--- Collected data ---
Segment Open

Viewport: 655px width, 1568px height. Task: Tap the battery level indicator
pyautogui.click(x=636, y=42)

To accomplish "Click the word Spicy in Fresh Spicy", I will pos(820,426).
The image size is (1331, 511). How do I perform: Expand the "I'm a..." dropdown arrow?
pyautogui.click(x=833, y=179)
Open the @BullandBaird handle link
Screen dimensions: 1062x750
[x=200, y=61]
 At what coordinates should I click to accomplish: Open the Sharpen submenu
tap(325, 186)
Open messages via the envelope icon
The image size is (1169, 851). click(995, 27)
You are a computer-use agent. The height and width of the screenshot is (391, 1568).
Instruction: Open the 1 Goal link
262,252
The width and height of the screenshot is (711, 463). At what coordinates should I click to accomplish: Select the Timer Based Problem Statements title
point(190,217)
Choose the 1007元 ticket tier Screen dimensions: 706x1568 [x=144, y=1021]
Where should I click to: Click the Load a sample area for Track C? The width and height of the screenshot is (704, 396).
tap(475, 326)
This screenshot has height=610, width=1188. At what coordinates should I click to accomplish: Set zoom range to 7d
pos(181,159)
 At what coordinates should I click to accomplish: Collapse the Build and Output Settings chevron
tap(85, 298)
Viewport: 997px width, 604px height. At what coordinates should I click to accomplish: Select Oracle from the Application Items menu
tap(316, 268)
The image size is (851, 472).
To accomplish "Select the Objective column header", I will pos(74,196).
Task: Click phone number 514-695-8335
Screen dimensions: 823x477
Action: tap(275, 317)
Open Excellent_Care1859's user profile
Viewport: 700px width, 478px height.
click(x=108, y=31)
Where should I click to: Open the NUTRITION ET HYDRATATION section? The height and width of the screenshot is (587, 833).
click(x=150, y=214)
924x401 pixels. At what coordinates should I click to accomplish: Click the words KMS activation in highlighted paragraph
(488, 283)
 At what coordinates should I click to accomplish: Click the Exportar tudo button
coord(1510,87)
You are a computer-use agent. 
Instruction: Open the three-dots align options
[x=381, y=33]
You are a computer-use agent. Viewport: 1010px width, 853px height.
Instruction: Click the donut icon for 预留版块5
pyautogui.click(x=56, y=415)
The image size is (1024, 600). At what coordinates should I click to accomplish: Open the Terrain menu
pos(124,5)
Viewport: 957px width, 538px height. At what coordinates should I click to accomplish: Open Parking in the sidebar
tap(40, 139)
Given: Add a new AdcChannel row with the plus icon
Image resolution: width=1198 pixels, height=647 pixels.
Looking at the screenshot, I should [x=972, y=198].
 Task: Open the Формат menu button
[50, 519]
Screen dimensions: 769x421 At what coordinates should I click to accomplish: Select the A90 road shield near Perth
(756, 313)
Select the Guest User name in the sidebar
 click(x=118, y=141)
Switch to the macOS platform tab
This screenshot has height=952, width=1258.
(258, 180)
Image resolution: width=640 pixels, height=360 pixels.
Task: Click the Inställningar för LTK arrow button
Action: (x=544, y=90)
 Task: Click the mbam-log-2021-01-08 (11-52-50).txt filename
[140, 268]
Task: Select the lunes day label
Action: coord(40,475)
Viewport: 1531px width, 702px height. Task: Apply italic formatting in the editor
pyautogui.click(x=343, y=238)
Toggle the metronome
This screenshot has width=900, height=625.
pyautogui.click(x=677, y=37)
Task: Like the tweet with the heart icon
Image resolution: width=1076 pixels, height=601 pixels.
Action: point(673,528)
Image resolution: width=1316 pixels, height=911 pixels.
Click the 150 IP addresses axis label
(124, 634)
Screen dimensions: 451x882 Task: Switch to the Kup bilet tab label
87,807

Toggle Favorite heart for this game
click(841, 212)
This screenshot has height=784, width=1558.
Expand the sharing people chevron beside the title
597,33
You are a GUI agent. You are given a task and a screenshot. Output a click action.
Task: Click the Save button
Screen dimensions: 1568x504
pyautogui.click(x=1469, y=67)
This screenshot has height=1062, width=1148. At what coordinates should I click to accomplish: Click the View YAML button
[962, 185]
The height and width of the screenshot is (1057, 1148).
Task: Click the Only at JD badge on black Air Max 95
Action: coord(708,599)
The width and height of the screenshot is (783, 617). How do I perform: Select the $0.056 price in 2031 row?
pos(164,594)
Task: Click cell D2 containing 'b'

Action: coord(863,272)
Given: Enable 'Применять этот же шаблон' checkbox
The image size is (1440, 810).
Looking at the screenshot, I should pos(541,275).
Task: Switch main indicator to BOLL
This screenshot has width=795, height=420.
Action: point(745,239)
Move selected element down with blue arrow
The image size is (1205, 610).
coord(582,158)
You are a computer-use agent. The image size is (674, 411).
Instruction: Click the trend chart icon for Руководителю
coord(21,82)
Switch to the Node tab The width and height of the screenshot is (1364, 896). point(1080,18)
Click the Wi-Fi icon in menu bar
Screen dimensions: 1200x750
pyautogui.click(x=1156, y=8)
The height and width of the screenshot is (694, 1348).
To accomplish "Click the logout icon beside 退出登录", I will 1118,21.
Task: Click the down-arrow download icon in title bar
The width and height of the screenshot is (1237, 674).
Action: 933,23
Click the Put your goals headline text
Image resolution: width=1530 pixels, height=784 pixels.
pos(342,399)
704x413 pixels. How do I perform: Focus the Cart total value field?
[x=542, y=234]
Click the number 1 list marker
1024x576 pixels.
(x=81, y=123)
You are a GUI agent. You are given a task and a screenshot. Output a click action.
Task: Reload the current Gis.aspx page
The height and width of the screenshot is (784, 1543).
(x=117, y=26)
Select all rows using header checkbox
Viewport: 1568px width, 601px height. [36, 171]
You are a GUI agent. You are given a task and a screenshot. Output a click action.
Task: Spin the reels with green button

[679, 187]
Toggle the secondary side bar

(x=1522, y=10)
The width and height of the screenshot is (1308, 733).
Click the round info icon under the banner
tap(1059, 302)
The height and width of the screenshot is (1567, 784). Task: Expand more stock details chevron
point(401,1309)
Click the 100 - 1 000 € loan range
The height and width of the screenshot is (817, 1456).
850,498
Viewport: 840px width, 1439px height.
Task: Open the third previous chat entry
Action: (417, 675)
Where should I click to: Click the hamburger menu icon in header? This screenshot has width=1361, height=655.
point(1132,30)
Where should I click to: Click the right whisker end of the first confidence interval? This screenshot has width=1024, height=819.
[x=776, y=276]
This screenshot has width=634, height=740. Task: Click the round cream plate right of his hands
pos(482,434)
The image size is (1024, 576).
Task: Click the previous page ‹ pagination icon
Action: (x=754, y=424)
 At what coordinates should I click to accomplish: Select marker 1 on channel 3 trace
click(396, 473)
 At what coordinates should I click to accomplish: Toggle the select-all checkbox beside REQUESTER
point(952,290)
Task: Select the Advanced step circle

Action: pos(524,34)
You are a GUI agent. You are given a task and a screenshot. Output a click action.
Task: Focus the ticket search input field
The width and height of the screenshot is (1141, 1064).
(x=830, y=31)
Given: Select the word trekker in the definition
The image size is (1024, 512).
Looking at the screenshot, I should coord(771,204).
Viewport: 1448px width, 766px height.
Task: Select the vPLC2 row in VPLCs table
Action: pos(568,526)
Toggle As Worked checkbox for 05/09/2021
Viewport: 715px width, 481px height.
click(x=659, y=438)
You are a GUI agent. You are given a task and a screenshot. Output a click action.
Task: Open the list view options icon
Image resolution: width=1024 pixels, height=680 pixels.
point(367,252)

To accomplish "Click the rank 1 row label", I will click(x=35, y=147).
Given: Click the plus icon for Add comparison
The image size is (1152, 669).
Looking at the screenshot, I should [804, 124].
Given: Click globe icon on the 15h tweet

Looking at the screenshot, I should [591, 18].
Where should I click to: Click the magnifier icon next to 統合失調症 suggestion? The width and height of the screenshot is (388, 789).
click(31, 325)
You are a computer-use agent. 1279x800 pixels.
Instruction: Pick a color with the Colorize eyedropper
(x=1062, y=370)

Segment Closed

--- TO DO ---
The answer must consist of every line from the data that contains the word "computer".

--- REPLY TO THE TASK ---
You are a computer-use agent. The height and width of the screenshot is (391, 1568).
You are a computer-use agent. 
You are a computer-use agent. Viewport: 1010px width, 853px height.
You are a computer-use agent. The image size is (674, 411).
You are a computer-use agent. 1279x800 pixels.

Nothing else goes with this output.